SUPPLIED ENTRIES section start
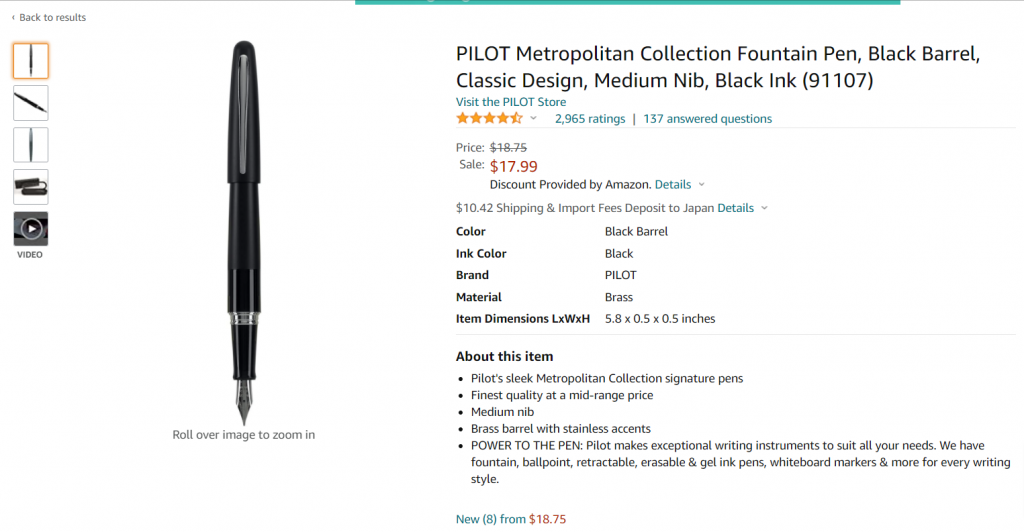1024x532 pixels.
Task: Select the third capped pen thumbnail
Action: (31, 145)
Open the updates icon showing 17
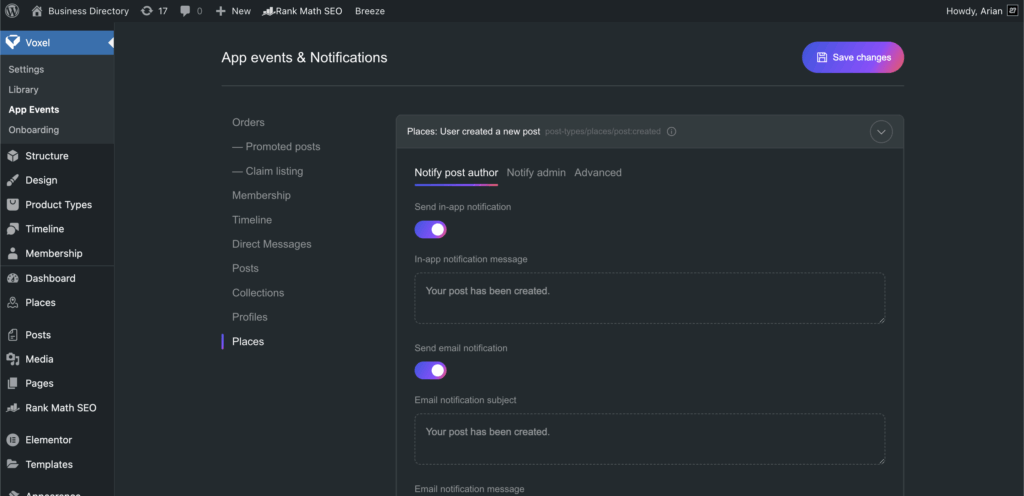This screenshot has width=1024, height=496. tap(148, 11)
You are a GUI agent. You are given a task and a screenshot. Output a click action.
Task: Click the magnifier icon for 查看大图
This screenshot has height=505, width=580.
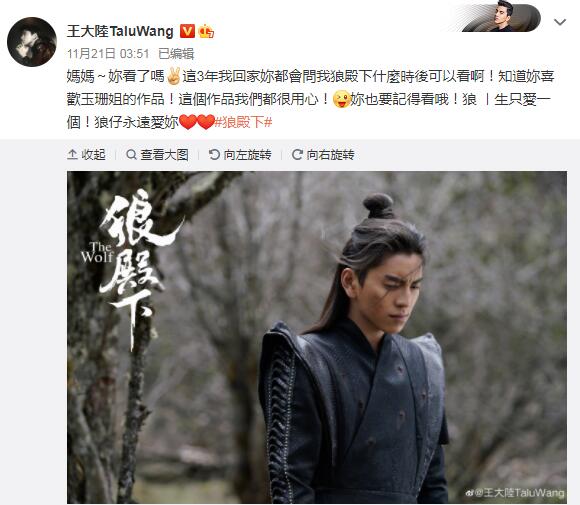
SUPPLIED ENTRIES section end
— PROBLEM DESCRIPTION —
Everything from the line with "Task: Click the magnifier icon for 查看大图" through the last line above should be reproduced exactly, both ends included; pictures must be omitted.

— RESULT OF THE TASK —
Task: Click the magnifier icon for 查看大图
This screenshot has height=505, width=580.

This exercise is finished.